Rivera, the lone NJCU player to earn All-NJAC honors, receives post-season all-conference distinction for the first time in his four-year career.
 
The NJAC Player of the Week on April 8 in week eight of the 2013 season, he earned New Jersey Collegiate Baseball Association (NJCBA) Division II/III and Eastern College Athletic Conference (ECAC) Division III Metro honors the same week. Rivera, a 5-foot-9 left-handed hitting Criminal Justice major, also won the three awards during his junior campaign in 2012 and is a two-time winner of all three in his career.
 
In 2013, he was the only Gothic Knight to play and start in all 39 games (17-22) and led NJCU in batting average, hits, and RBIs. Rivera batted .331 with 53 hits in 160 at bats, adding 32 RBIs, 23 runs, nine doubles and three triples and tallied a team-best 68 total bases for a .425 slugging percentage. Rivera walked 12 times (one hit by pitch) and posted a .373 on-base rate and led the club with four sacrifice flies. He was also 9-for-15 in stolen bases. Defensively, he owned a .944 fielding percentage in 89 chances (79 putouts, five assists, five errors). Rivera led the club in multiple-hit games and multi-RBI games (7).
 
“He has matured as a player beyond his years,” praised second-year head coach Jerry Smith. “He was a true college baseball player. He channeled his passion for the game in the right ways. He was the quiet leader of our team; he didn't say much with words just with actions and the way he played the game. When playing a 40-game schedule there's a lot of peaks and valleys; it's how you handle those peaks and valleys.

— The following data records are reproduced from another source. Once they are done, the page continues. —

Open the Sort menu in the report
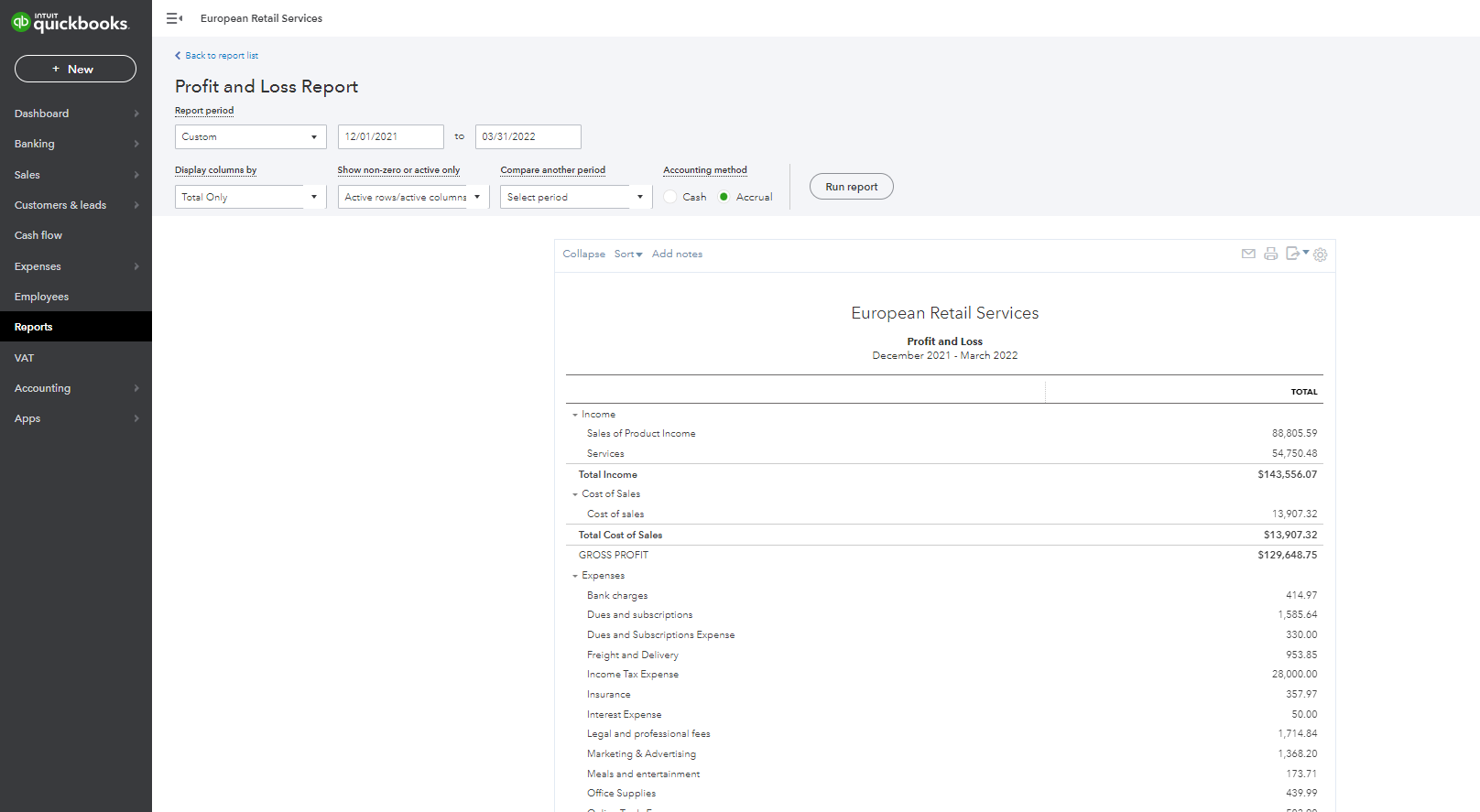Viewport: 1480px width, 812px height. (x=628, y=254)
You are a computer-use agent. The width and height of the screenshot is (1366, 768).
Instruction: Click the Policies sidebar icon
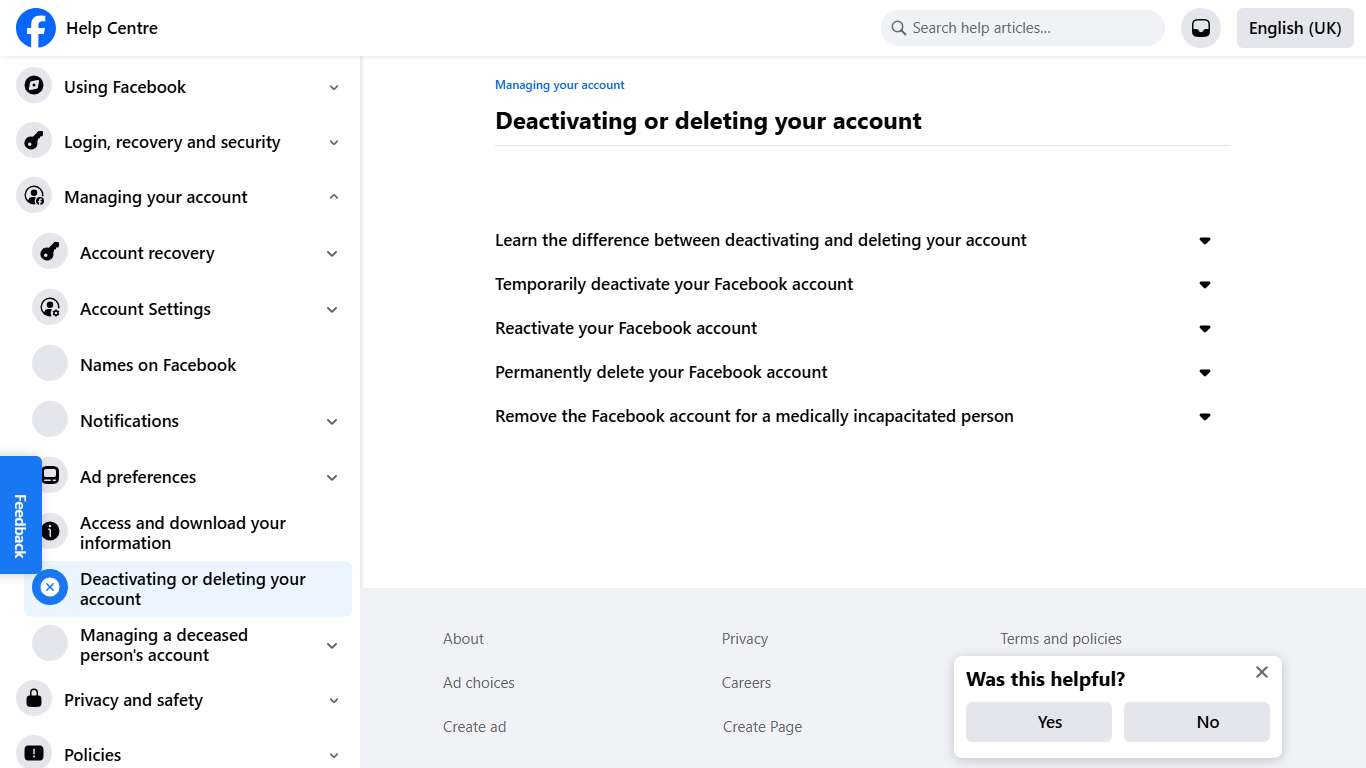[33, 753]
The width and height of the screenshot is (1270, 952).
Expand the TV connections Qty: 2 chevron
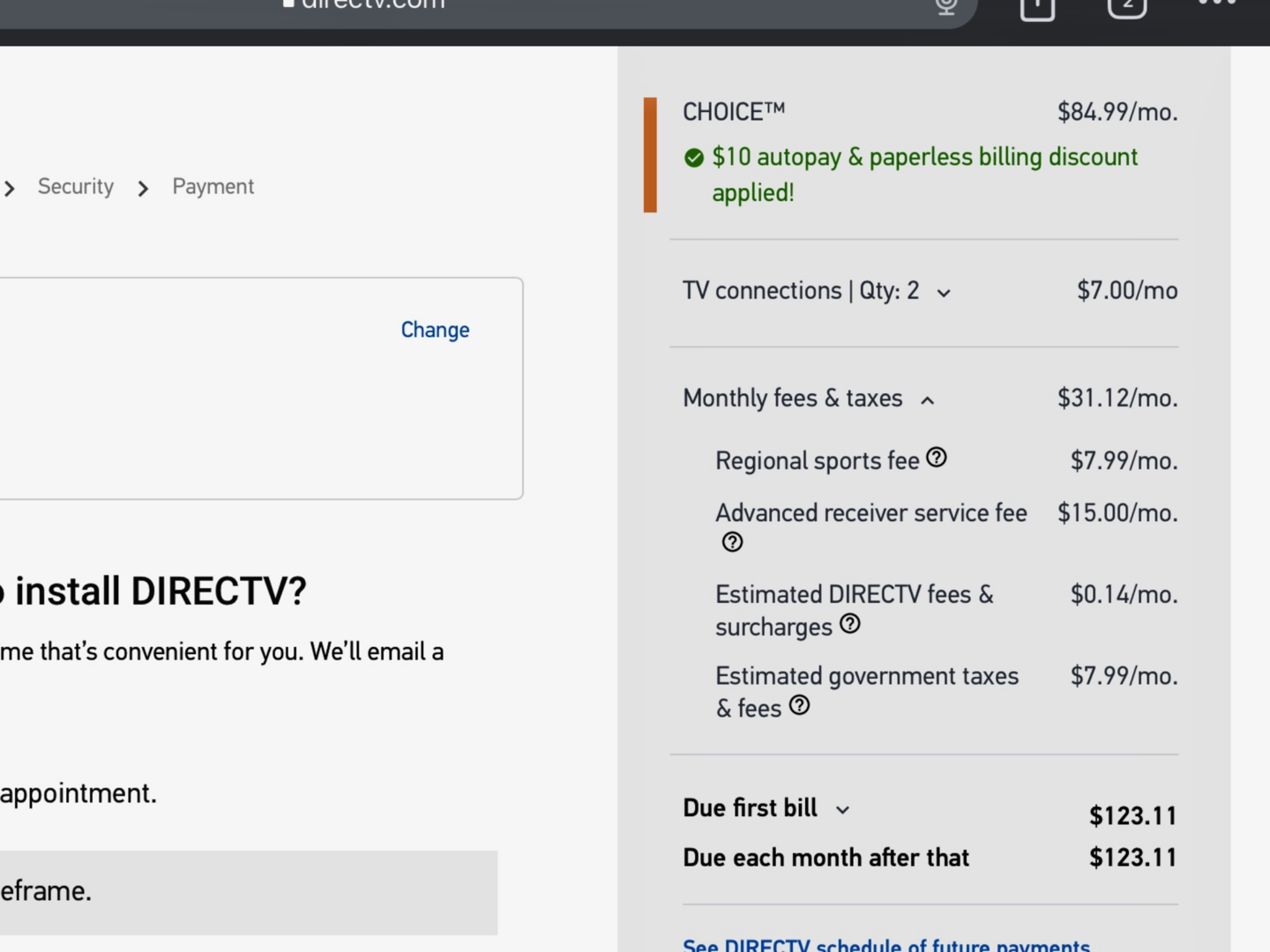click(x=944, y=293)
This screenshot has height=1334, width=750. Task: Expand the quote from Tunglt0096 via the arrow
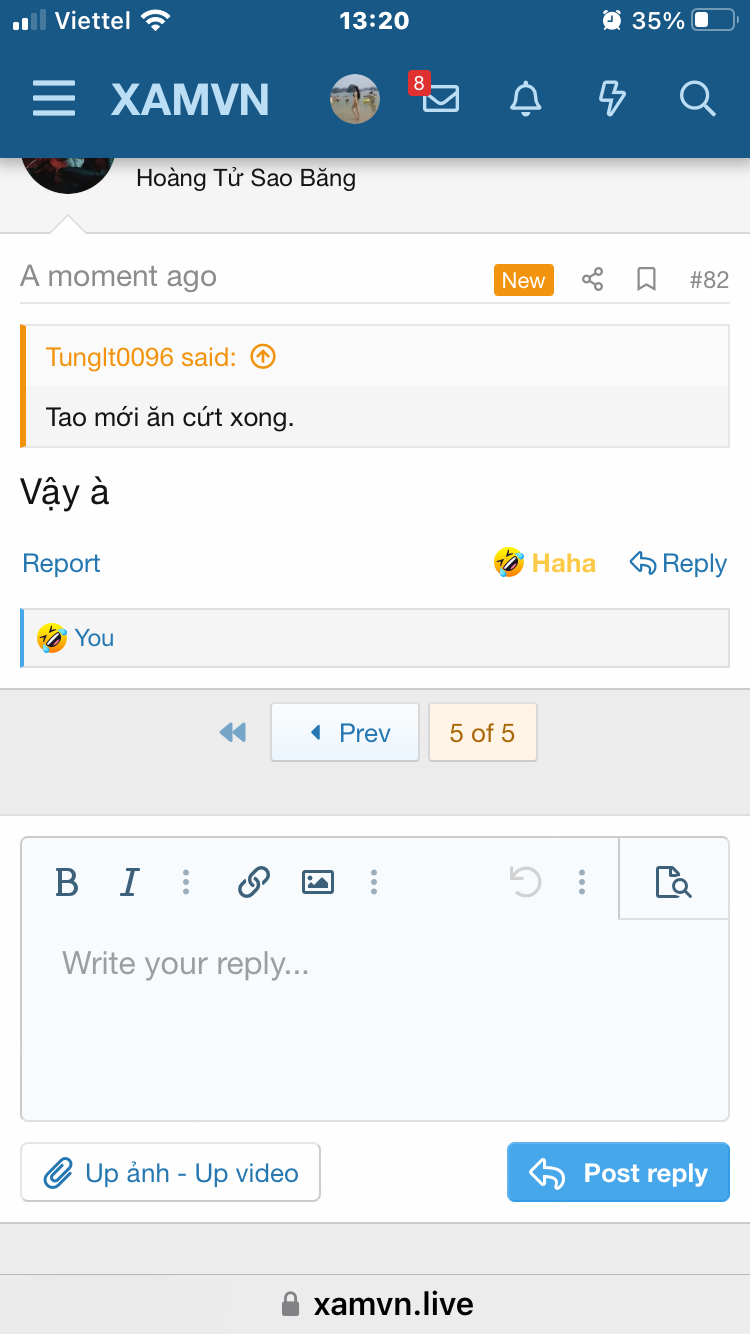(264, 355)
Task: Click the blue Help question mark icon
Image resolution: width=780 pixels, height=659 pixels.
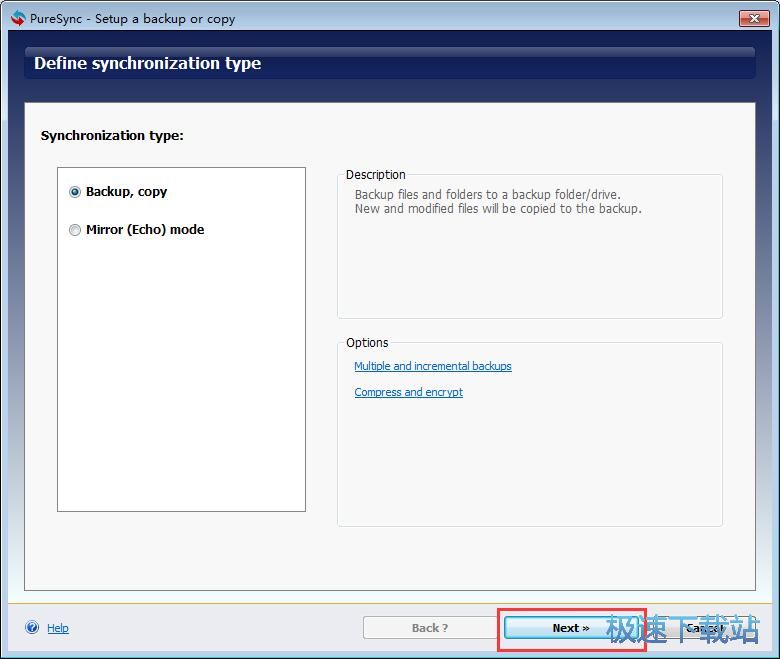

The way he played every game, you couldn't tell if he was 4-for-4, 0-for-4, if we're winning, or if we're losing—he played the same way every single play. He played the game the right way, the way it should be played.”
 
Smith continued: “We also had weight room [training] on Wednesday and Sunday. A lot of that goes unnoticed. Much like he was the quiet leader on the field, he was the quiet leader in the weight room too, taking the same approach no matter who was around. He's that type of kid.”
 
In 18 NJAC games, Rivera had comparable numbers to his overall figures, batting .329 (25-76) with eight RBIs, eight runs, four doubles and 29 total bases while walking five times and stealing five bags in nine attempts. He had a .370 on-base and .382 slugging rate in the league and fielded .955 (41 putouts, one assist, two errors).
 
In NJAC games, he ranked second in at bats, seventh in hits, 13th in steals, 17th in doubles, and 18th in batting average and total bases. His .400 average with two outs was eighth in conference games and his .423 average in RBI opportunities was 11th.
 
Overall in the NJAC through May 5, Rivera ranked third in triples and sacrifice flies, sixth in RBIs and at bats, seventh in runners advanced (19), ninth in average vs. lefties (.400), 10th in hits and steal attempts, 12th in average with two outs (.364), average with RBI opportunities (.397) and plate appearances, 13th in doubles and total bases, 17th in two-out RBIs (10), 21st in steals, 22nd in batting average, and 26th in slugging and average  with runners on base (.357).
 
Rivera finished his career eighth in school history in RBIs (83), 10th in at bats (421), 12th in games started (105), 13th in games played (116) and total hits (135), 18th in total bases (175), 19th in steals (33) and 20th in triples (8). A .321 career hitter, he tallied 18 doubles and 28 career extra-base hits with a .372 on-base percentage.
 
His 160 at bats in 2013 are second most in single-season history and Rivera played and started in each of NJCU's 78 games in his final two seasons. He started 86 consecutive games to close out his career.